• _What you need to do_
Copy out the lines of the items below without any changes, beginning with the line containing "How do I perform: Click the Meta" and continuing through the line containing "pos(136,262)", both included.

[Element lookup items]
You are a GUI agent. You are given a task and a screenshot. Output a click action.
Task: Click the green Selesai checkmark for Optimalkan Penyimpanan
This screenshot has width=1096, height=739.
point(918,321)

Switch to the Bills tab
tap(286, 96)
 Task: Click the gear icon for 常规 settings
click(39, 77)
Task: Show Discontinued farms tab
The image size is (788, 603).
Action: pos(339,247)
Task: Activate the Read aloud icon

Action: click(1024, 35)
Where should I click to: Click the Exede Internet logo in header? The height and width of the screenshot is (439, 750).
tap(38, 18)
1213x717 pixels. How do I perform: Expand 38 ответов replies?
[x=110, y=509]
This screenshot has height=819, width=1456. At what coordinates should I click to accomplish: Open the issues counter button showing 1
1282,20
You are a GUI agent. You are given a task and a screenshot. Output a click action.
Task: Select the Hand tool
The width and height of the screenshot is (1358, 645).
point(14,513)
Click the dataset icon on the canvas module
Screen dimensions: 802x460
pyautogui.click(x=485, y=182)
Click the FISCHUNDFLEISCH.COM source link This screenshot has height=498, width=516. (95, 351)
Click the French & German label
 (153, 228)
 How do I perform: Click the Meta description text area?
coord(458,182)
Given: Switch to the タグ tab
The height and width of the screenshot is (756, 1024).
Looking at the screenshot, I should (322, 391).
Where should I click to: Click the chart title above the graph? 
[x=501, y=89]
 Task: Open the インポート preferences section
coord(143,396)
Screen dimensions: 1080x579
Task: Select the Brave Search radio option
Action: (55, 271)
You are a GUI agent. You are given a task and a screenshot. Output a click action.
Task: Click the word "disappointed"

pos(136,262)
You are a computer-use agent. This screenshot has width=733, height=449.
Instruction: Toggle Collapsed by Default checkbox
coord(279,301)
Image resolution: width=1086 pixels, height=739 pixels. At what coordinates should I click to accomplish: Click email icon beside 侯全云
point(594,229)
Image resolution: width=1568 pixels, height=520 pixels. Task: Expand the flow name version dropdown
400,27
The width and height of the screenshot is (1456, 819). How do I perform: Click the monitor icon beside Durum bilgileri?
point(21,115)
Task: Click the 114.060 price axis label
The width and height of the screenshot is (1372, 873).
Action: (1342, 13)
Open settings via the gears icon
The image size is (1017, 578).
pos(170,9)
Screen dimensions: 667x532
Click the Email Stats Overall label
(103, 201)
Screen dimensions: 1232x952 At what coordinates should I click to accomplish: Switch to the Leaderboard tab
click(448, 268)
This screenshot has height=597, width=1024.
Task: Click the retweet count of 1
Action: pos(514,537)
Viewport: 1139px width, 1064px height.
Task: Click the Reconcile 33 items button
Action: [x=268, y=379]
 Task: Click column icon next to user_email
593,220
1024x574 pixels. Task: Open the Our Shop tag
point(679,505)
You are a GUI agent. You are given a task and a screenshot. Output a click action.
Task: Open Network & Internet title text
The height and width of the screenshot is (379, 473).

• _Response for this exercise_
 How do I perform: Click the Meta description text area?
coord(458,182)
Given: Switch to the タグ tab
The height and width of the screenshot is (756, 1024).
Looking at the screenshot, I should (322, 391).
Where should I click to: Click the chart title above the graph? 
[x=501, y=89]
 Task: Open the インポート preferences section
coord(143,396)
Screen dimensions: 1080x579
Task: Select the Brave Search radio option
Action: (55, 271)
You are a GUI agent. You are given a task and a screenshot. Output a click action.
Task: Click the word "disappointed"

pos(136,262)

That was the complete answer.